*HOW TO COMPLETE THIS TASK*.
Print every line below without adding or leaving out a single word.
[DATA FOR ANALYSIS — start]
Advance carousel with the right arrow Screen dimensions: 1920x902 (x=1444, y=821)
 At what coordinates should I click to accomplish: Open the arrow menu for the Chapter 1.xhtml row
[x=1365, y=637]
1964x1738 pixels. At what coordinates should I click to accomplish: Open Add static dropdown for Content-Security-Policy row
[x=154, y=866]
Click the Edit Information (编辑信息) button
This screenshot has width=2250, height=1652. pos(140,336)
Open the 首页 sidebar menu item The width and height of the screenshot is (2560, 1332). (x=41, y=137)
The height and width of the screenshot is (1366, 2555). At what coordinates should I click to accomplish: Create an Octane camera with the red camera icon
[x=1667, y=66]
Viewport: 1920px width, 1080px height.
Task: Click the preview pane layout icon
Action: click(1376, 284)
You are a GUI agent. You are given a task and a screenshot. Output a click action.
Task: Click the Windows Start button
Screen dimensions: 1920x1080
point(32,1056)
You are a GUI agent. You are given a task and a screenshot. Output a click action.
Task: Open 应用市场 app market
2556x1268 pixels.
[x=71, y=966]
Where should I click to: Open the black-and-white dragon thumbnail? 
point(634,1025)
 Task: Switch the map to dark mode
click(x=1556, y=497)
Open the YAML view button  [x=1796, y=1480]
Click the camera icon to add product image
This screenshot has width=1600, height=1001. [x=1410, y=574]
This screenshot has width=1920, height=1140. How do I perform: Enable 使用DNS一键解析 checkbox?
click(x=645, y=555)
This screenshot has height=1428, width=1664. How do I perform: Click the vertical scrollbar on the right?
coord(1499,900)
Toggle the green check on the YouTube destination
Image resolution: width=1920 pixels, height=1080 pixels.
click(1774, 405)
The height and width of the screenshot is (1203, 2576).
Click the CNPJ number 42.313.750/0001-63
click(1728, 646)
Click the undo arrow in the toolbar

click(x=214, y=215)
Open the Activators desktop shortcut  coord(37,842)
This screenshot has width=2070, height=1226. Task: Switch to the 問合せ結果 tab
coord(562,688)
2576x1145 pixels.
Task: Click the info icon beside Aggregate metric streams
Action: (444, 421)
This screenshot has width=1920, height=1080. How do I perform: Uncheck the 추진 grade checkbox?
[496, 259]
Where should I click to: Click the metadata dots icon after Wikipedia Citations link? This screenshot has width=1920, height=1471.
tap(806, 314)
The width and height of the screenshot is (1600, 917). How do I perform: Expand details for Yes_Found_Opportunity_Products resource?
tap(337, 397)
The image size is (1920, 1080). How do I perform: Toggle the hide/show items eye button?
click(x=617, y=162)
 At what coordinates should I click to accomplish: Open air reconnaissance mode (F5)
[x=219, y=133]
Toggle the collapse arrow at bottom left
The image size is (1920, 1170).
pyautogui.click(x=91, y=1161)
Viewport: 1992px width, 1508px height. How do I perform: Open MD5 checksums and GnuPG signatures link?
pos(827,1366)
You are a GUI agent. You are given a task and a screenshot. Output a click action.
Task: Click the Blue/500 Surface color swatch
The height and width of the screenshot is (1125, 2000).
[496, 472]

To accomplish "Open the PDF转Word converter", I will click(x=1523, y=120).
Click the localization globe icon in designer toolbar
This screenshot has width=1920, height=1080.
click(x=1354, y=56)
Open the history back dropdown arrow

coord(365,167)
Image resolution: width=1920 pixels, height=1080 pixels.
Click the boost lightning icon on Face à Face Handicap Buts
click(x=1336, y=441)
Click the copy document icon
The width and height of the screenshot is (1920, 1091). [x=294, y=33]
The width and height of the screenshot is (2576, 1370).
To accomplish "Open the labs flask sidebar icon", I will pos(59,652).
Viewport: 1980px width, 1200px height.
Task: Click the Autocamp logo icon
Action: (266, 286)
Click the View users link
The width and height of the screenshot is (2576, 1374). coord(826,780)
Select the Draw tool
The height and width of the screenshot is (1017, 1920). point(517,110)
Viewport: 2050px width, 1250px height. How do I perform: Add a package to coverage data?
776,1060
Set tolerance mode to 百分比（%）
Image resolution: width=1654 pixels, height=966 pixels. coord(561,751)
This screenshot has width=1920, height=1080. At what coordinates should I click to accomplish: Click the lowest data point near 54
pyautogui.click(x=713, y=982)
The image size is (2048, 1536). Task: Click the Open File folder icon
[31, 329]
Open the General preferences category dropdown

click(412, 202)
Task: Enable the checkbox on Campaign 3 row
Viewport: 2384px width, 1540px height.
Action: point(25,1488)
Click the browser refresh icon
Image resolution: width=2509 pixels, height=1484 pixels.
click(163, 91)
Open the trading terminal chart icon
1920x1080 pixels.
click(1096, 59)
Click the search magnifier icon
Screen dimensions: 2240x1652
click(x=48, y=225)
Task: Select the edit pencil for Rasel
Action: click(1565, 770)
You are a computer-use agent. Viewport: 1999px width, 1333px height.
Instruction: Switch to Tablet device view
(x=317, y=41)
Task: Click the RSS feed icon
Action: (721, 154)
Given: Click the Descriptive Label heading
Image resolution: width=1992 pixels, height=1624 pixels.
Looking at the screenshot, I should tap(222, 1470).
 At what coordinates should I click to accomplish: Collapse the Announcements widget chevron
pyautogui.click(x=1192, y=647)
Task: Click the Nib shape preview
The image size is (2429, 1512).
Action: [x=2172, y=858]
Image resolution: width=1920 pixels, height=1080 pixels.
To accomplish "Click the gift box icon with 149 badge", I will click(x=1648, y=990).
[DATA FOR ANALYSIS — finish]
*SOLUTION TO THIS EXERCISE*.
Advance carousel with the right arrow Screen dimensions: 1920x902 (x=1444, y=821)
 At what coordinates should I click to accomplish: Open the arrow menu for the Chapter 1.xhtml row
[x=1365, y=637]
1964x1738 pixels. At what coordinates should I click to accomplish: Open Add static dropdown for Content-Security-Policy row
[x=154, y=866]
Click the Edit Information (编辑信息) button
This screenshot has width=2250, height=1652. pos(140,336)
Open the 首页 sidebar menu item The width and height of the screenshot is (2560, 1332). (x=41, y=137)
The height and width of the screenshot is (1366, 2555). At what coordinates should I click to accomplish: Create an Octane camera with the red camera icon
[x=1667, y=66]
Viewport: 1920px width, 1080px height.
Task: Click the preview pane layout icon
Action: click(1376, 284)
You are a GUI agent. You are given a task and a screenshot. Output a click action.
Task: Click the Windows Start button
Screen dimensions: 1920x1080
point(32,1056)
You are a GUI agent. You are given a task and a screenshot. Output a click action.
Task: Open 应用市场 app market
2556x1268 pixels.
[x=71, y=966]
Where should I click to: Open the black-and-white dragon thumbnail? 
point(634,1025)
 Task: Switch the map to dark mode
click(x=1556, y=497)
Open the YAML view button  [x=1796, y=1480]
Click the camera icon to add product image
This screenshot has width=1600, height=1001. [x=1410, y=574]
This screenshot has width=1920, height=1140. How do I perform: Enable 使用DNS一键解析 checkbox?
click(x=645, y=555)
This screenshot has height=1428, width=1664. How do I perform: Click the vertical scrollbar on the right?
coord(1499,900)
Toggle the green check on the YouTube destination
Image resolution: width=1920 pixels, height=1080 pixels.
click(1774, 405)
The height and width of the screenshot is (1203, 2576).
Click the CNPJ number 42.313.750/0001-63
click(1728, 646)
Click the undo arrow in the toolbar

click(x=214, y=215)
Open the Activators desktop shortcut  coord(37,842)
This screenshot has width=2070, height=1226. Task: Switch to the 問合せ結果 tab
coord(562,688)
2576x1145 pixels.
Task: Click the info icon beside Aggregate metric streams
Action: (444, 421)
This screenshot has width=1920, height=1080. How do I perform: Uncheck the 추진 grade checkbox?
[496, 259]
Where should I click to: Click the metadata dots icon after Wikipedia Citations link? This screenshot has width=1920, height=1471.
tap(806, 314)
The width and height of the screenshot is (1600, 917). How do I perform: Expand details for Yes_Found_Opportunity_Products resource?
tap(337, 397)
The image size is (1920, 1080). How do I perform: Toggle the hide/show items eye button?
click(x=617, y=162)
 At what coordinates should I click to accomplish: Open air reconnaissance mode (F5)
[x=219, y=133]
Toggle the collapse arrow at bottom left
The image size is (1920, 1170).
pyautogui.click(x=91, y=1161)
Viewport: 1992px width, 1508px height. How do I perform: Open MD5 checksums and GnuPG signatures link?
pos(827,1366)
You are a GUI agent. You are given a task and a screenshot. Output a click action.
Task: Click the Blue/500 Surface color swatch
The height and width of the screenshot is (1125, 2000).
[496, 472]

To accomplish "Open the PDF转Word converter", I will click(x=1523, y=120).
Click the localization globe icon in designer toolbar
This screenshot has width=1920, height=1080.
click(x=1354, y=56)
Open the history back dropdown arrow

coord(365,167)
Image resolution: width=1920 pixels, height=1080 pixels.
Click the boost lightning icon on Face à Face Handicap Buts
click(x=1336, y=441)
Click the copy document icon
The width and height of the screenshot is (1920, 1091). [x=294, y=33]
The width and height of the screenshot is (2576, 1370).
To accomplish "Open the labs flask sidebar icon", I will pos(59,652).
Viewport: 1980px width, 1200px height.
Task: Click the Autocamp logo icon
Action: (266, 286)
Click the View users link
The width and height of the screenshot is (2576, 1374). coord(826,780)
Select the Draw tool
The height and width of the screenshot is (1017, 1920). point(517,110)
Viewport: 2050px width, 1250px height. How do I perform: Add a package to coverage data?
776,1060
Set tolerance mode to 百分比（%）
Image resolution: width=1654 pixels, height=966 pixels. coord(561,751)
This screenshot has width=1920, height=1080. At what coordinates should I click to accomplish: Click the lowest data point near 54
pyautogui.click(x=713, y=982)
The image size is (2048, 1536). Task: Click the Open File folder icon
[31, 329]
Open the General preferences category dropdown

click(412, 202)
Task: Enable the checkbox on Campaign 3 row
Viewport: 2384px width, 1540px height.
Action: point(25,1488)
Click the browser refresh icon
Image resolution: width=2509 pixels, height=1484 pixels.
click(163, 91)
Open the trading terminal chart icon
1920x1080 pixels.
click(1096, 59)
Click the search magnifier icon
Screen dimensions: 2240x1652
click(x=48, y=225)
Task: Select the edit pencil for Rasel
Action: click(1565, 770)
You are a computer-use agent. Viewport: 1999px width, 1333px height.
Instruction: Switch to Tablet device view
(x=317, y=41)
Task: Click the RSS feed icon
Action: (721, 154)
Given: Click the Descriptive Label heading
Image resolution: width=1992 pixels, height=1624 pixels.
Looking at the screenshot, I should tap(222, 1470).
 At what coordinates should I click to accomplish: Collapse the Announcements widget chevron
pyautogui.click(x=1192, y=647)
Task: Click the Nib shape preview
The image size is (2429, 1512).
Action: [x=2172, y=858]
Image resolution: width=1920 pixels, height=1080 pixels.
To accomplish "Click the gift box icon with 149 badge", I will click(x=1648, y=990).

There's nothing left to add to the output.